Dr. Menson-Furr is no stranger to these shows. She studies them on a scholarly level and watches many of them for entertainment. She said there's a fine line when it comes to whether or not these shows perpetuate stereotypes or are strictly entertainment.
Dr. Gail Murray teaches a course at Rhodes College on Black and White women in the South. For her, the line is not so fine, at all.
"Stereotypes operate on that. We sum up a lot of information from just an image or a quick label. It's not fair but it is the reality. There's a long history to African American women in particular, feeling responsible for the image of the race," Dr. Murray said.
As for their portrayal on the big and small screen, Dr. Murray said the image of the "Mammy" or "Jezebel" was used to depict black women for so many years, that it will take many more to fight that stereotype.

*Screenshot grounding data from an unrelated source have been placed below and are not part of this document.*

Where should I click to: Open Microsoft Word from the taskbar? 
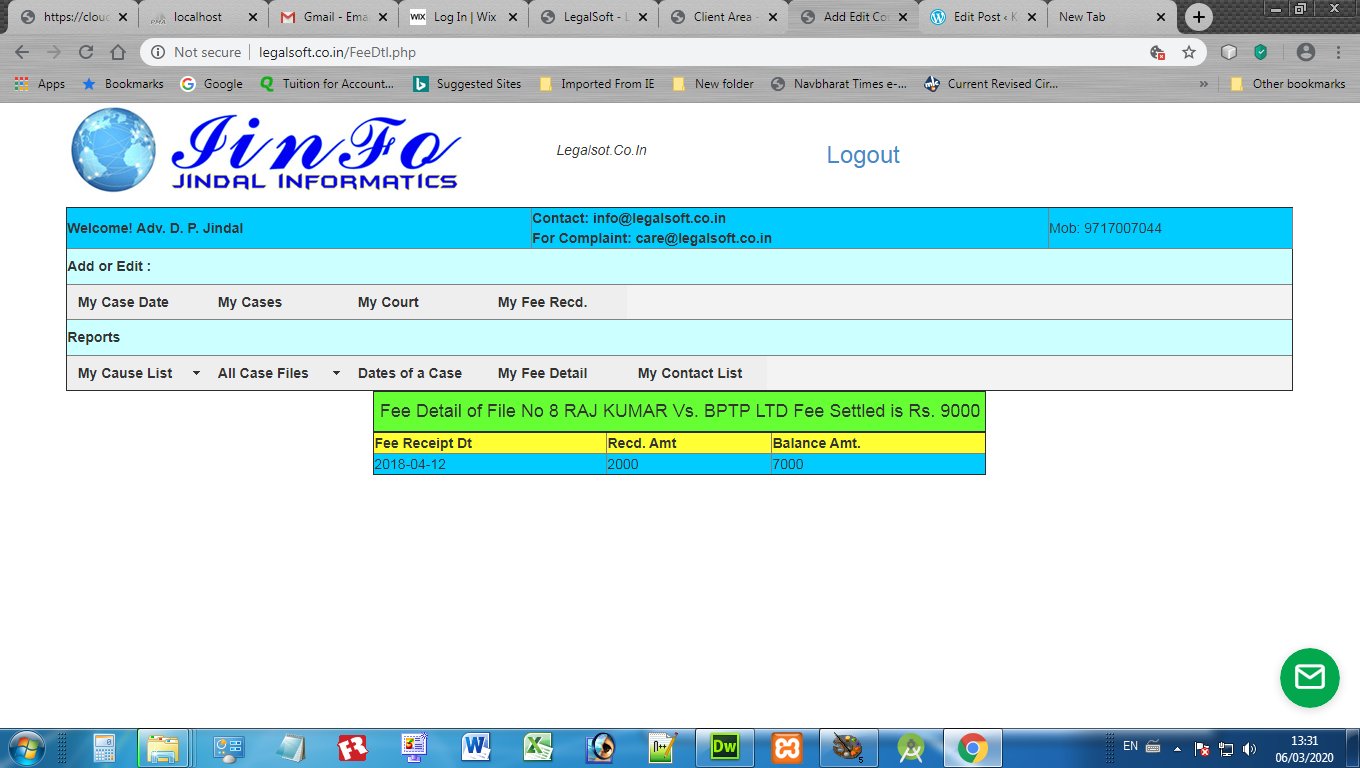pyautogui.click(x=476, y=747)
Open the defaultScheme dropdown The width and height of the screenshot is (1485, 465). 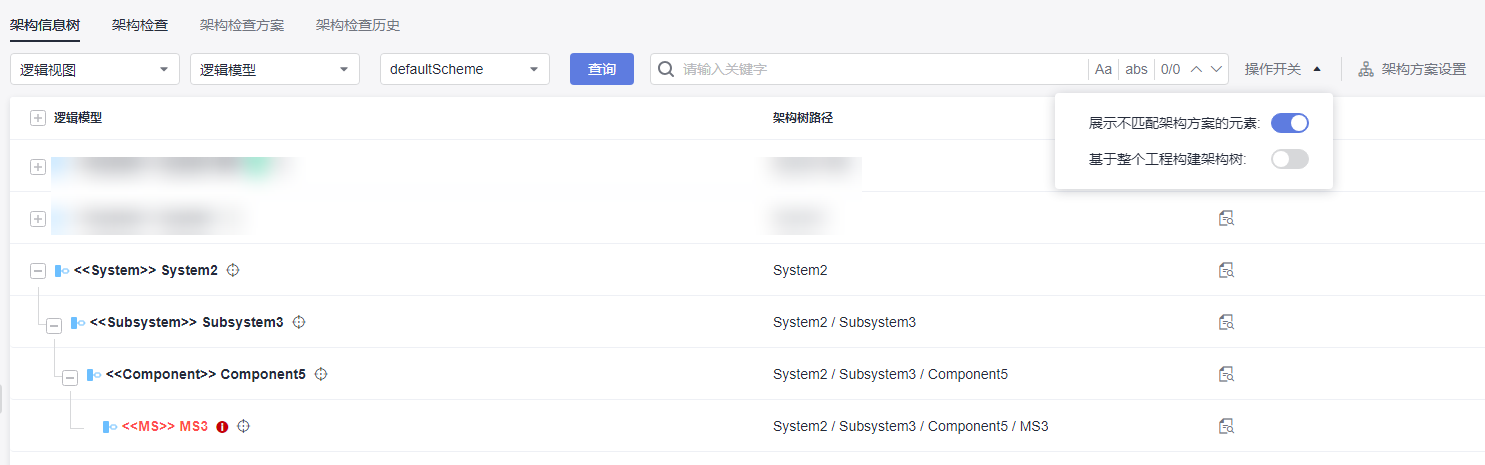[465, 70]
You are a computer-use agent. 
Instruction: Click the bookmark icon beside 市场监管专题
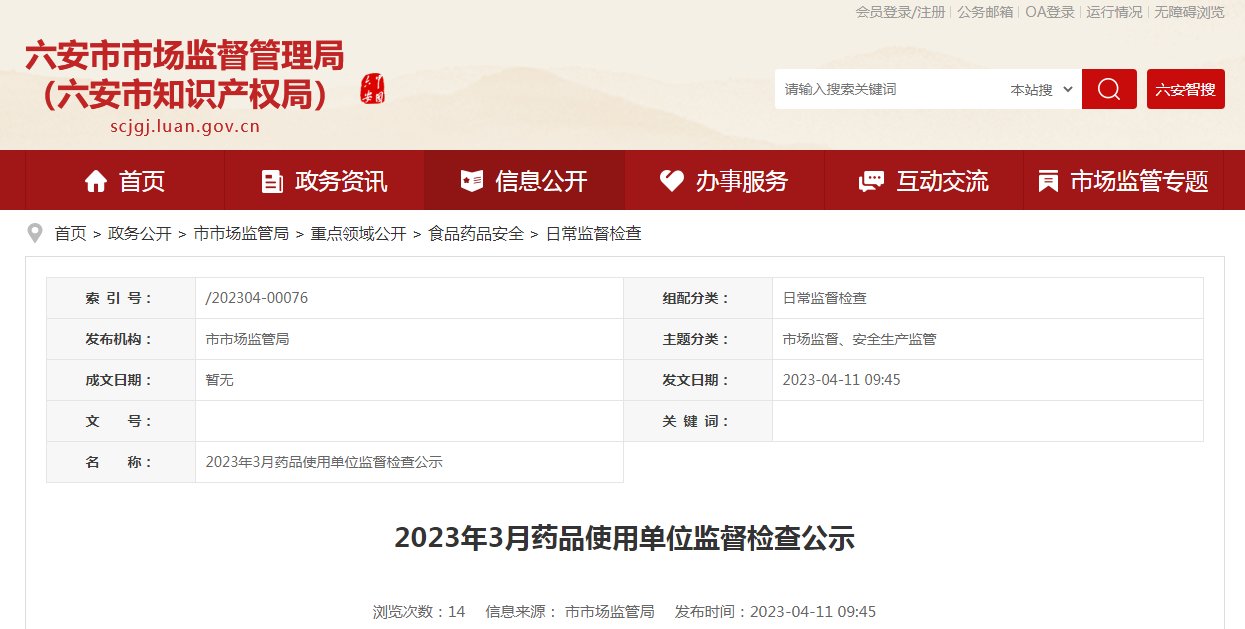pos(1048,181)
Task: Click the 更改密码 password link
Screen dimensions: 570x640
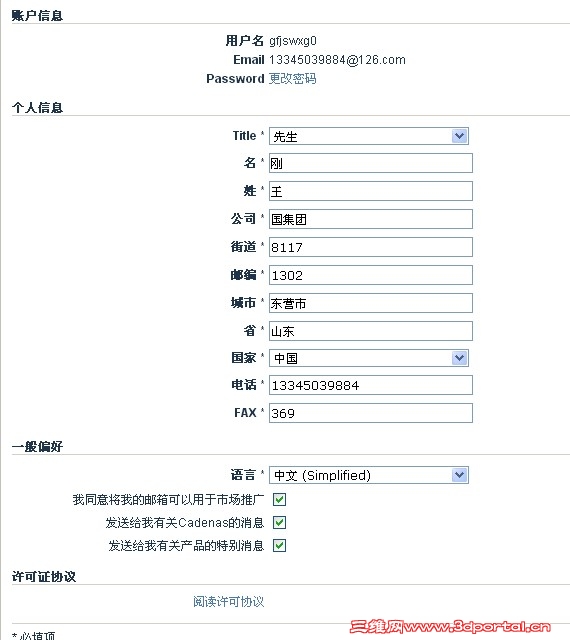Action: point(292,78)
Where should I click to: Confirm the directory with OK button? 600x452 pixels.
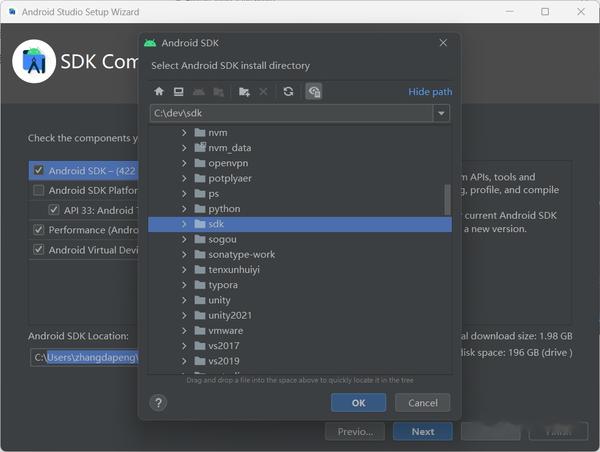tap(359, 403)
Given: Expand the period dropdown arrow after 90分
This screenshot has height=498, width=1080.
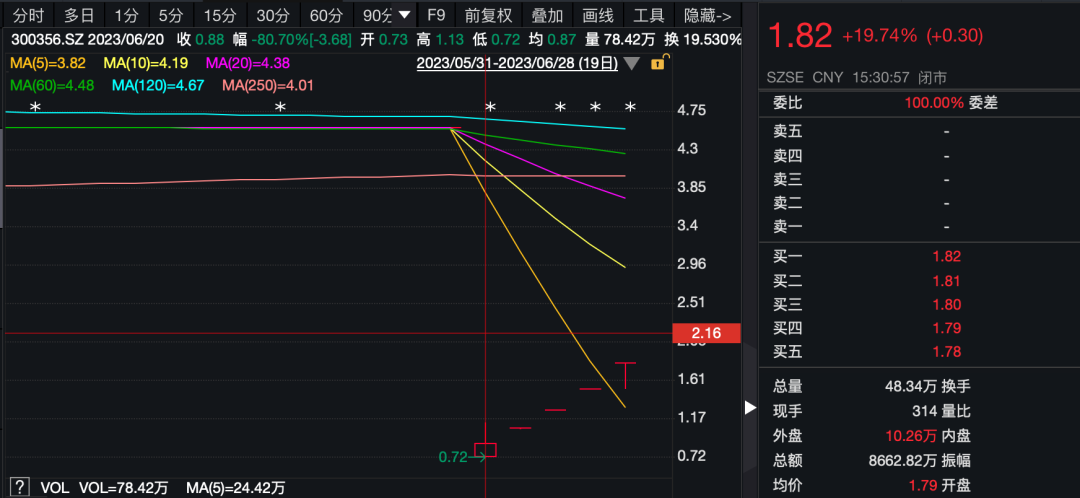Looking at the screenshot, I should [404, 15].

"I think we like to think we're in this post racial society now, but we're not. People are still making assumptions about particularly class and race-- some still about gender," Dr. Murray said.
Dr. Menson-Furr believes viewers have three choices when it comes to these reality shows. She said we can either let them create stereotypes, combat them or perpetuate them. It's up to the viewer, but she says you can always change the channel.
"If we allow these forms of entertainment to say this is who we are, then we're helping to perpetuate the image. I think when you take power and you say well that's just one particular characterization that an individual has been cast and is being paid to perform then we're able to say, 'well this is not a true stereotype,'" Dr. Menson- Furr said.
Quad wants you to keep watching, but she said she also wants people to stop judging. "I'm just living my life out loud. I will say instead of focusing on the negativity, there's a lot of positive in a lot of the reality shows," Quad said.